Thursday, 12 March 2026

Forever, My Love / 佳人 / Kajin (‘Beautiful Woman’/ ‘Good Person’, 1958)

Obscure Japanese Film #252

Ryoji Hayama

1943. Shigeru (Ryoji Hayama) is a student returning from Tokyo to his hometown of Toyooka in Hyogo Prefecture on western Honshu (then part of the San’in region). There, he will have a farewell party before going off to war, but most of all he hopes to see his childhood sweetheart, Tsubura (Izumi Ashikawa), who has been unable to walk since contracting polio at an early age. This has caused her to be largely housebound and live rather like one of the dolls in glass boxes we see in her home.




Jukichi Uno and Sachiko Murase


On the train, Shigeru replays memories from their childhood when, as a boy (played by Hayama’s own kid brother, Kunio Yamaguchi), he would visit her and her kindly mother (Sachiko Murase), while her stern father (Jukichi Uno) looked on disapprovingly. Shigeru would often stop off at the tofu shop, where the girl, Tokie (Miori Karuhata), was jealous of his love for Tsubura. One day, she lured him into the back and seduced him despite the fact that he was yet to reach puberty (the film later backtracks on this somewhat and suggests that they did not go all the way).


Nobuo Kaneko

Izumi Ashikawa


Tsubura gives Shigeru three stones in a pouch, which he carries with him throughout the war. When he finally returns, it’s on the very day that she’s to be married to the local villain, Tachio (Nobuo Kaneko), who had previously run off with Tokie before abandoning her after six months. Now, he’s taken advantage of Tsubura and her mother’s hardship after her father’s death and pressured her into marriage in order to improve his social status. When Shigeru tries to visit her, Tachio won’t even let him in the house, so there’s little he can do but accept the situation. As he walks off despondently, he runs into Tokie (now played by Misako Watanabe), who is now working as a bar hostess (and, it’s implied, is also engaged in some form of prostitution). Initially, she tries to seduce him again, but he’s still too much in love with Tsubura. When Tokie is offered a job keeping the books for Tachio, she becomes a go-between for Shigeru and Tsubura, delivering messages between the two. Meanwhile, although it’s always been assumed that Tsubura is unable to have sex, she finally has her first period – something her mother hopes to keep secret from Tachio, who has begun bringing prostitutes home and forcing Tsubura to watch while he has sex with them...

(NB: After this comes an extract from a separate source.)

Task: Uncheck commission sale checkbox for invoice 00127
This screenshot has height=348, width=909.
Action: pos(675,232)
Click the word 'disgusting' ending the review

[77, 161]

Ryoji Hayama and Misako Watanabe


This Nikkatsu production was based on the debut novel of Shigeo Fujii (1916-79), who worked in magazine editing and had managed to get it published as a magazine serial the year before. According to Japanese Wikipedia, it ‘was highly praised by Yasunari Kawabata and nominated for the Akutagawa Prize’. When Nikkatsu bought the rights, he quit his day job and devoted himself full time to writing. Wikipedia also notes that, ‘During his lifetime, he believed that, "If I have saké, I don't need anything else." His clumsy and impulsive personality made him feared by editors, and sometimes even made them dislike him.’ Three further films (all obscure B-movies) were adapted from his work, but he’s remained unknown outside Japan. Like his protagonist, Fujii was also from Toyooka and apparently coached the actors in the local dialect. Unfortunately, I have to say that I found the story to be a contrived and excessively sentimental one, though it seems that such fare was eagerly lapped up by quite a large part of the Japanese cinemagoing audience at the time.


Izumi Ashikawa


The emerging new wave filmmakers of the era, on the other hand, had little patience for this kind of material and, although the sexual frankness of the piece is something you wouldn’t see in a Hollywood picture of this era, it sits awkwardly in what is at heart an old-fashioned (even for its day) tearjerker. As I’ve come to expect from director Eisuke Takizawa, the film is very well-made and it’s hard to find fault with the direction, only in what is (to me, anyway) the poor choice of material.




In terms of the cast, nominal star Izumi Ashikawa first appears 33 minutes in (the childhood prologue is a lengthy one) and I almost felt sorry for her in being stuck with such a role – Tsubura is so ridiculously self-sacrificing it’s actually kind of annoying. For his part, Jukichi Uno manages to escape his nice guy image briefly and play a bit of a bastard pretty well (intriguingly, his name does not appear on the poster, whereas Chishu Ryu’s does, suggesting that Uno took his role; perhaps it was felt that the gentle father of the Ozu films would not be accepted in such a part). However, the best performance comes from Misako Watanabe, who makes the perhaps unlikely character of Tokie feel more like a real human being than anyone else manages to do here. Watanabe, who won a Blue Ribbon Award for her performance in Shohei Imamura’s Endless Desire the following year and is also a well-respected stage actress, is still with us at the time of writing at 93 and has been acting as recently as 2024.